Those examining the state of the Georgia men’s basketball program could easily come to a couple of very different conclusions:
Mark Fox, entering his eighth season, has established a steady program, the only one outside of Kentucky to go to three straight SEC Tournament semifinals. And with two of the SEC’s top returning players, the Bulldogs are poised to take the next step. Or …
Georgia has not won a single NCAA Tournament game in Fox’s tenure (or since 2002) and has eked into only two NCAA bids in his seven years, failing to take advantage of a weak SEC. The last bid came two years ago, and the Bulldogs were hoping to build on that in 2016 but only made the NIT.
The powers-that-be at Georgia take the first view. Athletic director Greg McGarity, the point man for firing football coach Mark Richt — good-but-not-great in 15 years — sees basketball undergoing a different “journey,” given its weaker history.
“You’re seeing a lot of positive steps there,” McGarity said after last season. “We’ve just got to go out and win some games now.”
All SEC predictions and a full preview of each team in the conference can be found in the Athlon Sports 2016-17 Preview Magazine, available in our online store and on newsstands everywhere.
At a Glance
HEAD COACH: Mark Fox
2015-16 RECORD (SEC): 20-14 (10–8)
2015-16 POSTSEASON: NIT: Lost to Saint Mary’s 77–65 in the second round
2016-17 PREDICTION: Fourth in the SEC
G Kenny Gaines (13.2 ppg, 3.0 rpg)
G Charles Mann (10.9 ppg, 4.1 rpg)
Yante Maten was so good as a sophomore last season that it was legitimate to wonder if he could explore the NBA Draft. Luckily for Georgia, he didn’t, and he returns to form the “inside” part of what sets up to be a potent inside-outside duo of veterans.
Maten is coming off a breakout season in which he averaged 16.5 points and a team-leading 8.0 rebounds per game. He was good defensively, blocking 61 shots, and has a smooth outside touch, going 8-for-15 on 3s. He figures to take more this season.
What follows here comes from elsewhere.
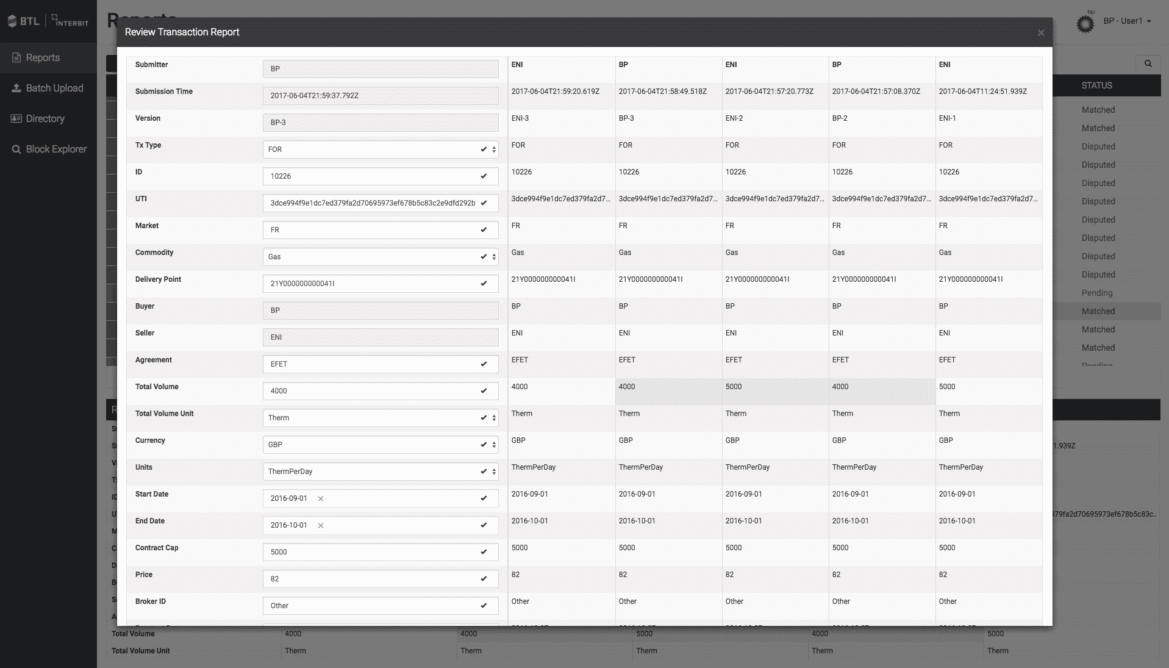Select Batch Upload in the sidebar

tap(54, 88)
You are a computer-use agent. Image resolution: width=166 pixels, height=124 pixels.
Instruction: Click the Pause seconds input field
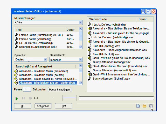27,89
The big question is what post presence Georgia will put around Maten. That’s where a healthy Derek Ogbeide comes in. Last year, Ogbeide projected as the other possible starting forward, but a preseason shoulder injury delayed the start of his career. When he came back, he eventually started 15 games and proved to be a rebounding machine, hauling in 13 in a win at Mississippi State. This season, the onus will be on Ogbeide to show his offensive wares.
Mike Edwards, another sophomore, could take some of the post offensive workload off Maten, but first Edwards needs to be more refined. He’s athletic and runs the floor well, but he missed too many close shots last year.
Houston Kessler, a fifth-year senior, can offer some defense and occasional offense. Pape Diatta is a junior college transfer who projects as a stretch-4 and could get extensive minutes in some matchups.
J.J. Frazier is the outside part of Georgia’s veteran scoring duo, and he serves as evidence that pure grit can still overcome being small and under-recruited in today’s college basketball. Frazier, generously listed at 5'10", led the Bulldogs with 16.9 points and 4.4 assists per game last year and pretty much kept South Carolina out of the NCAAs by himself, thanks to his shot-making and steal in the final minute of their SEC Tournament game.
But there will still be some games where Frazier can’t lead by himself from the outside, especially with Kenny Gaines and Charles Mann having graduated. Enter Jordan Harris and Tyree Crump, two four-star prospects who can score. Crump is known primarily as a shooter, while Harris can play both guard positions.
Could one or both start? Sophomore Turtle Jackson, who was a four-star recruit a year ago, will have something to say about that. Jackson played sparingly last year because of the players ahead of him, but he showed what he could do in the SEC Tournament, when he drilled three 3s against Kentucky. This year, look for Jackson to play a lot of point guard, allowing Frazier to play off the ball and try to create his shot that way.
The Bulldogs also return senior Kenny Paul Geno, who can provide solid minutes at small forward, and sophomore E’Torrion Wilridge, who showed flashes last year and offers good length at 6'6".
Georgia needs scoring, and it hopes its three new players provide it. Tyree Crump and Jordan Harris have been connected for a while — they’re both guards from South Georgia — and they loom large in the program’s future. But Crump’s shooting will be much needed right away, and whatever Harris can provide in scoring and defense will be huge as well. As for Pape Diatta, he was signed to contribute right away, whether it’s as a stretch-4 starter or for significant minutes off the bench.
The presence of Maten and Frazier makes Georgia a contender for an NCAA bid. The key is how good the supporting cast around them proves to be. If it’s very good, the Bulldogs have a chance to be a deep and dangerous team. If it’s not, the they are likely to fall short of the NCAAs again.